With that context, it becomes clear that the semitone could never be used as a standard unit of measure. It varied wildly over time and from tuning system to tuning system, whereas the 9:8 whole tone had been standardized for thousands of years. (I should note that with these tuning experiments, the "whole tone" also could refer to intervals of other sizes too, especially 10:9 or some other compromise. Yet, despite different size "tones" sometimes being used in scales, there was always THE tone, the 9:8 one the ancient Pythagoreans originally settled on when deploying the octave, fifths, and fourths together.)

It was only around the years 1700 to 1900 that Western scale tuning systems gradually moved toward equal temperament, where there are exactly 12 semitones in an octave (each exactly the same) and a semitone is always exactly equal to half of a whole tone. From the perspective of the past couple centuries, the semitone can seem like an obvious standard measure for the scale. But historically, it was very ill-defined and varying in size, the "leftover bit" after all the important notes of the scale had been tuned.

Answer 3

Who says there are 6 tones to an octave? There are seven notes, and they are not evenly spaced. In equal temperament, considering them in units of semitones (which divide an octave into 12 equal intervals) makes some sense.

But equal temperament is a late comer to the game. And when you talk in terms of equal temperament, the unit for talking is semitones: a fourth is considered to be a distance of 5 semitones, not 2½ tones. A major second is two semitones, not "1 tone". At best, it is "a whole note apart".

Note intervals are named 1-based, semitone distances are counted 0-based.

This kind of distinction is done very rigidly, and yes, historical reasons play a large role. But once you leave the idea of equal temperament, semitones (or tones) as a unit stop making perfect sense.

And for better or worse, our precise notes may these days be equal-temperament, but the hearing of intervals in Western music isn't: you can walk in "thirds" through whole scales, and the resulting sound will be natural to our ears even though the result is having an irregular pattern of major and minor thirds (or 4 and 3 semitones of distance).

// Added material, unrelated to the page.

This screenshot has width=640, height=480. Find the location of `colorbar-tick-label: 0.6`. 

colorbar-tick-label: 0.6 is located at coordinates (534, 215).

Playing such scales of thirds smoothly on an instrument organized by semitones (like a guitar or chromatic button accordion) rather than a note-based keyboard (like a piano) is actually taking a lot of practice.

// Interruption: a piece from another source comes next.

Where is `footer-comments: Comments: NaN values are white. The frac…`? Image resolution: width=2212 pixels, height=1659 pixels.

So the "historical reasons" dividing an octave into non-equal notes rather than equal tones are actually still quite alive: dodecaphonic music has not taken the day.

Answer 4

Taking a look at any diatonic instrument (and for better or worse, Western music is built on diatonic scales), the most common scale step (a major second) is two semitones. A major third is a distance of two major seconds, and four semitones. There is no two-semitone third (twice-diminuished is not really cutting it). So there is some point in calling the most common scale step a "tone" rather than "two tones", even thought the underlying grid is that of semitones.

It's not that uncommon: angles are often viewed/analysed in terms of "quadrants", with a quadrant being a quarter of a full revolution/circle. "In the third quadrant" will ring a louder bell with mathematicians than "in the second half-plane". Indeed, the latter can even trigger the question "which quadrants do you define your half-planes to be on?".

Now while the most common step in a scale covers a distance of two seminotes, you never place 6 such steps in a row in diatonic scales: a subdivision of an octave into 6 equal intervals is highly unnatural while a subdivision into 12 equal intervals is the basis of current scale construction.

So the principal unit is semitone (which, as a word, means "half tone"). If that offends your sense of mathematics: the principal standard international unit of mass is defined as the kilogram, 1kg, namely 1000 grams. According to etymology, the basic unit should be the gram.

If something as dignified as an international unit standard can use a multiple as a base unit, why shouldn't musicians be allowed to use a "semitone" as their base unit? It turns out that "1 cent" is actually 100th of a semitone, so the semitone as an anchor of musical reckoning is pretty firmly established, its name notwithstanding.